瞻仰せんぎょうはん、ちょっと黙ってぇ。」

 落ち着け、と、澹仰せんごうが私を窘める。私は人差し指をつんつんと合わせる姿が、あまりにも三十三歳のユダヤ人男には思えなくて、頭が痛くなっていた。ひこばえは唸りながら、何か言い難い事を言おうとしているようだった。何かに怯えているようにも見える。

「あのね、えっとね…。」

「だから何だよ。準備が出来てないなら呼ぶな。」

瞻仰せんぎょうはん。」

「二人にね、律法学者の所にお使いに行って欲しいんだ。」

「は?」

 二人の声が重なる。ひこばえは目線を逸らしながら続けた。

「今夜、ベテパゲに行くと、律法学者が一人いるんだ。その人は買いたいものがあってエルサレムから来てるんだよ。その人に、ボクは売りたいものがある。だから、今日から十日数えたら、ゲッセマネというところに来るようにと伝えて欲しいんだ。」

「何を売るんだ?」

「それはまだ言えない。」

 私は澹仰せんごうと顔を見合わせた。

「…はあ、分かりました。うちが行きまひょ。ひこばえさまの仰ることや、何かよう深い意味があるんでっしゃろ。瞻仰せんぎょうはん、アンタはひこばえさまのお側にいておくれや。」

「冗談じゃねえや、何を売りに行くかも分かんねえのに使いなんか出来るものかよ。ぼくが行くから、澹仰せんごうひこばえが勘定を間違えないように算数を教えてやっておいてくれ。」

「ほうか? そんじゃあ、あんじょうよろしゅう。」

「じゃ、決まりだな。戻ろう戻ろう、腹減った。」

 私と澹仰せんごうが話している間、月を雲が覆ったらしく、ひこばえの顔は見えていなかった。
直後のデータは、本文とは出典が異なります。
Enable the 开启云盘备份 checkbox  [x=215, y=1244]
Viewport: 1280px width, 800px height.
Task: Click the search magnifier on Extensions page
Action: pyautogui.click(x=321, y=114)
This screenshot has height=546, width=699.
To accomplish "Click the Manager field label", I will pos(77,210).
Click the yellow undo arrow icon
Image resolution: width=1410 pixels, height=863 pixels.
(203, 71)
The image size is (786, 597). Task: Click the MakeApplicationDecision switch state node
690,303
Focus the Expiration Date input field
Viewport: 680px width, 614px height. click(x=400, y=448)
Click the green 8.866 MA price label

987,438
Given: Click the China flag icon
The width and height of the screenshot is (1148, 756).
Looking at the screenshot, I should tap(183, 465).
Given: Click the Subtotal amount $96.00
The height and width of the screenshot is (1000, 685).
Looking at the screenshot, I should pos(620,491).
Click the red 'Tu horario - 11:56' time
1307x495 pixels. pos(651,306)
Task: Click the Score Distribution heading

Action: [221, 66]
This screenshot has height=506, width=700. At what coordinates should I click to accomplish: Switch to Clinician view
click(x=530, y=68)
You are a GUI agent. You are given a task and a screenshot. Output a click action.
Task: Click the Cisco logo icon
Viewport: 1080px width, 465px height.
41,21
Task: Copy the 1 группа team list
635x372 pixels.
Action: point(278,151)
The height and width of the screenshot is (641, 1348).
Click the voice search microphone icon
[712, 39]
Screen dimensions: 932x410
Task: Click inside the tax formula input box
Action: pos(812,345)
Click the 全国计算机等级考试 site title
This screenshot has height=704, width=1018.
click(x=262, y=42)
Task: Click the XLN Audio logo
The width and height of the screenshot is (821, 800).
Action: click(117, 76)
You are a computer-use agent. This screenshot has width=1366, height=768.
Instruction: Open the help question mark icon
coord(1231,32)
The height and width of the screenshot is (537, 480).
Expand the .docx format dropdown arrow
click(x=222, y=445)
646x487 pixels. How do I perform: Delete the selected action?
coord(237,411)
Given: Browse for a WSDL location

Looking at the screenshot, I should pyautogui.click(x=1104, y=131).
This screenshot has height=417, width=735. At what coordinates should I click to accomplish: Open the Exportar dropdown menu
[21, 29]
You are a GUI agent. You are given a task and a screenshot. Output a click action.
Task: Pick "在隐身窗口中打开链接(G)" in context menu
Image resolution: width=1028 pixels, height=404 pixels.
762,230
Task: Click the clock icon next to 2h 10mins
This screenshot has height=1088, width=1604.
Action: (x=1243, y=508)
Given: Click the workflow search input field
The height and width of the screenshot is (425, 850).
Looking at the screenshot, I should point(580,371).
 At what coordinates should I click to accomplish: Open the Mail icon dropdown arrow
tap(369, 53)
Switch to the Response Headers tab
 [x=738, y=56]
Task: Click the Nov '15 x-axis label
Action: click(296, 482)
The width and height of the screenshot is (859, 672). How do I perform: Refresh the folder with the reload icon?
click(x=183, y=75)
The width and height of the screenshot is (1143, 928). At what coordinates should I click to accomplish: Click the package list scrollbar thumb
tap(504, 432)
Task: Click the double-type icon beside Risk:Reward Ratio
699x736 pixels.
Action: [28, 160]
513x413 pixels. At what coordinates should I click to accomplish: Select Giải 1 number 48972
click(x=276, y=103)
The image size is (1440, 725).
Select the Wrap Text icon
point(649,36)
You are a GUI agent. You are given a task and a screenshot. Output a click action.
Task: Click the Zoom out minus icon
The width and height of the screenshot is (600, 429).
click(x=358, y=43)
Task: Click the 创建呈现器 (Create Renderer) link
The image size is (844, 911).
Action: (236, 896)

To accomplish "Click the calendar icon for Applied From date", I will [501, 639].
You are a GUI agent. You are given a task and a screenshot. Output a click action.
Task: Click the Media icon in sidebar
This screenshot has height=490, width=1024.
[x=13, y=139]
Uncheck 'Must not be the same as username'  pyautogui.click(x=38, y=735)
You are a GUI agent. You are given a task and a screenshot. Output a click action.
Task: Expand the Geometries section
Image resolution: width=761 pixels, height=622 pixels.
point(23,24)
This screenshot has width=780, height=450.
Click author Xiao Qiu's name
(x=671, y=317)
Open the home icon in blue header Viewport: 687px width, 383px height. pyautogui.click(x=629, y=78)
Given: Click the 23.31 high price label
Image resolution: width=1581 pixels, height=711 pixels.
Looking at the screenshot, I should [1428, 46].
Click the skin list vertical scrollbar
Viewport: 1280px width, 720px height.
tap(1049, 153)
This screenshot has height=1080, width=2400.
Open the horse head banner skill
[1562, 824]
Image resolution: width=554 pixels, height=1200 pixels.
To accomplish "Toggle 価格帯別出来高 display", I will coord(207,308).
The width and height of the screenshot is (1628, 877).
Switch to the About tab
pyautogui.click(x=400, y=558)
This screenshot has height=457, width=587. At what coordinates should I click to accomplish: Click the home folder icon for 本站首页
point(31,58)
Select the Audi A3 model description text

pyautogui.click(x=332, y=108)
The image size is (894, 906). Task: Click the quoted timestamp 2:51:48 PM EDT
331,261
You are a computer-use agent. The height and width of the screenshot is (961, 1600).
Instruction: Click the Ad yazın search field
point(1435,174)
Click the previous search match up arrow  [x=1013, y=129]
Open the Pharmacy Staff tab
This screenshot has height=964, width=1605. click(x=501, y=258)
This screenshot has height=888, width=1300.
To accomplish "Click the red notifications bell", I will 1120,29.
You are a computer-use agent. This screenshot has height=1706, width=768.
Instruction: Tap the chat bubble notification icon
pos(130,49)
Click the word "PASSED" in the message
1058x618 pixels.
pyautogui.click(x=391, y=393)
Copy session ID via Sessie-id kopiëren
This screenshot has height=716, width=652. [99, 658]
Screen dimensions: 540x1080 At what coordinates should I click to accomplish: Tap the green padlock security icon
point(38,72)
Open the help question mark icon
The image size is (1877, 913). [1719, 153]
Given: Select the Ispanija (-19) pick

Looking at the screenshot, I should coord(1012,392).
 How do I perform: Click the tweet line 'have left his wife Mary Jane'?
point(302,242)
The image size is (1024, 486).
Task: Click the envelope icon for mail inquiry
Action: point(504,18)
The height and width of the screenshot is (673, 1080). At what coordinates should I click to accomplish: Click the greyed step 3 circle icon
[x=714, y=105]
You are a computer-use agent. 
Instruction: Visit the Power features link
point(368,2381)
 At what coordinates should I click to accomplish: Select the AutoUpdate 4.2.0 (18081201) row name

 晩餐は十二弟子と、それ以外の男弟子と、女弟子との三つの家に分かれて行われた。私達がひこばえと食事を楽しんでいると、別の家で食事をしているはずの女弟子の一人が入ってきた。くん、と、良い香りがしたが、彼女が中身をとろとろとひこばえの頭に注ぐと、途端に強烈な香りが充満した。恐らく原液のまま、頭に垂らしたのだろう。ひこばえの傍から順番に、弟子達が咳き込む。

「な、なんだこの臭い…!」

「げほっげほっ…。なんだ、薄めてないのか?」

「それにしたって酷い! 死体につける香油だってこんなに臭くないぞ!」

 次々に文句を言い出す弟子達だったが、ひこばえが目を閉じて大人しく注がれているので、面と向かって文句を言うものは居なかった。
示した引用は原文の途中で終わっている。